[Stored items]

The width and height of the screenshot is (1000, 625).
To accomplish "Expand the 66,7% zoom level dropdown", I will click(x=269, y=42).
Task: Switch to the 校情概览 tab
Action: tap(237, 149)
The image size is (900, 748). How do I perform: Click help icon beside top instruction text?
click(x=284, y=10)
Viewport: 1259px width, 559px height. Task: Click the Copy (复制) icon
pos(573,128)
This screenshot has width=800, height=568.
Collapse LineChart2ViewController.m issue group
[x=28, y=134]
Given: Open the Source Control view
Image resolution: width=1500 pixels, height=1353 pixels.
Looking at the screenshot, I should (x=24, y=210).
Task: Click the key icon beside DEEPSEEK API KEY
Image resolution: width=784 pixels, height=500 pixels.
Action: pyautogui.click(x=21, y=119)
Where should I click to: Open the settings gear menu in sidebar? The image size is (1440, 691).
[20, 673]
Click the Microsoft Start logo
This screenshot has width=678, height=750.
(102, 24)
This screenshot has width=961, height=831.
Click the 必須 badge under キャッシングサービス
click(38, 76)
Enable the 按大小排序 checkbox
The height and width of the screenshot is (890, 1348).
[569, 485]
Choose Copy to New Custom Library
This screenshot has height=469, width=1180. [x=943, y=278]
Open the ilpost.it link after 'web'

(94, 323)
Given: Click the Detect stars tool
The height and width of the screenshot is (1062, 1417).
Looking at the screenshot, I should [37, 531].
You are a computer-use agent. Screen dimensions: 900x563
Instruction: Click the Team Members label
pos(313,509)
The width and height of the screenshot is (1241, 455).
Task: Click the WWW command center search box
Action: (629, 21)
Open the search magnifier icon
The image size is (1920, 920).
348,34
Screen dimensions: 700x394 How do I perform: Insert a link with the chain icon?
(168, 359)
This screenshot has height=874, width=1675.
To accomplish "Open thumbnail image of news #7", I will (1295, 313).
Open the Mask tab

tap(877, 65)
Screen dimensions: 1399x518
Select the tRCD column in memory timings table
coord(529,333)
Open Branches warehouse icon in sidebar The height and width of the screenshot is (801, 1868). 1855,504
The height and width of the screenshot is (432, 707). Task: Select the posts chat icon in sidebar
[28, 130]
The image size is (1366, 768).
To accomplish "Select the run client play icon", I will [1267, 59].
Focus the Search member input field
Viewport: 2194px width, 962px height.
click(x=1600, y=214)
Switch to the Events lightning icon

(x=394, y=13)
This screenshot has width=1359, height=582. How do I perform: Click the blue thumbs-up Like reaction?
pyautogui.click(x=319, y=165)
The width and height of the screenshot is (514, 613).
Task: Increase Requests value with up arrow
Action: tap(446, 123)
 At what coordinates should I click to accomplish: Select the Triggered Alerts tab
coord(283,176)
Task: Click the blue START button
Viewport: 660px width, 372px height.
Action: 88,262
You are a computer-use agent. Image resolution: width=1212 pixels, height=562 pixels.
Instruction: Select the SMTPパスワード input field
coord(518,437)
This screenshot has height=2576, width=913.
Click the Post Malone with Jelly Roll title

Instructions for the task:
For the word "Given", tally the lines above that hold it and answer with the number alone.

Expected answer:
2